Usai duduk dan bergabung dengan pria-pria tersebut, Davis ditanya apakah dia mengetahui sesuatu tentang Islam. Dia pun menceritakan Alquran yang dibelinya dan menyampaikan hal-hal tentang Islam yang diketahuinya lewat kitab tersebut.
"Lalu seorang di antara mereka bertanya apakah aku memercayai Nabi Muhammad dan tanpa ragu kujawab 'Ya'. Aku ditanya apakah aku percaya tentang anak Tuhan, kujawab 'Tidak'."
Dia kemudian menjelaskan banyak hal mengenai Islam pada Davis, malaikat, kitab-kitab Allah Subhanahu wa ta'ala, hari perhitungan (yaumul hisab), dan banyak lainnya.
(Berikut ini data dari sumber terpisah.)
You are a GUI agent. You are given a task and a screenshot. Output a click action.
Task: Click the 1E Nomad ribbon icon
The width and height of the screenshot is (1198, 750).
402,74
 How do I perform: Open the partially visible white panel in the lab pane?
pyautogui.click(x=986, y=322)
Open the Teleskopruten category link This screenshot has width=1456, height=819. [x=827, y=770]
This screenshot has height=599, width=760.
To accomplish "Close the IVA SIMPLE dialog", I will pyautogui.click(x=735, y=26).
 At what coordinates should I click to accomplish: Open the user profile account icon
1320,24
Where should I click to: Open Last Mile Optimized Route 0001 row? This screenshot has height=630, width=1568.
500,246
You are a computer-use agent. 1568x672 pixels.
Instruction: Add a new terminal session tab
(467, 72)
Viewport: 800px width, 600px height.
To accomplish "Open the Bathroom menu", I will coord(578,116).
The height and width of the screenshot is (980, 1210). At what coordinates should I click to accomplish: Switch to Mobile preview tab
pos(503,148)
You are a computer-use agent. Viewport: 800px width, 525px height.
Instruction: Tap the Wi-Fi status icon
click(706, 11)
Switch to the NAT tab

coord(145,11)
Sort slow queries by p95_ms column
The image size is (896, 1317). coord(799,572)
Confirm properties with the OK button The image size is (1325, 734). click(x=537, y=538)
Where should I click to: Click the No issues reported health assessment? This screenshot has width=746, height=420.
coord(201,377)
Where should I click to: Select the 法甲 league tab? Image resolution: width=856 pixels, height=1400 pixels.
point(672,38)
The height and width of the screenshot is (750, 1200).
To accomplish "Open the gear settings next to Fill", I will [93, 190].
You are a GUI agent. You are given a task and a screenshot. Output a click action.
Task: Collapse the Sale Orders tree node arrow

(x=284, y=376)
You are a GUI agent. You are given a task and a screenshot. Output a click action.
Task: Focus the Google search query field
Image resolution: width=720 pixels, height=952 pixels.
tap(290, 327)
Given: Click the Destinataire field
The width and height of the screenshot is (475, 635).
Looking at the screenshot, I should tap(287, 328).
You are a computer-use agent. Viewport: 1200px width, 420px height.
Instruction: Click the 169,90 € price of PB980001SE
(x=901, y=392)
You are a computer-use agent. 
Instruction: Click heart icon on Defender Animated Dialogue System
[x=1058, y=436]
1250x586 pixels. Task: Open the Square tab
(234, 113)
Setelah memberikan penjelasan itu, dia bertanya apakah Davis memercayai semua itu.
Davis kembali menjawab "Ya". Lalu pria itu berkata, "Itu adalah apa yang dipercayai oleh Muslim dan kamu memercayainya. Maka apakah kamu ingin menjadi seorang Muslim?"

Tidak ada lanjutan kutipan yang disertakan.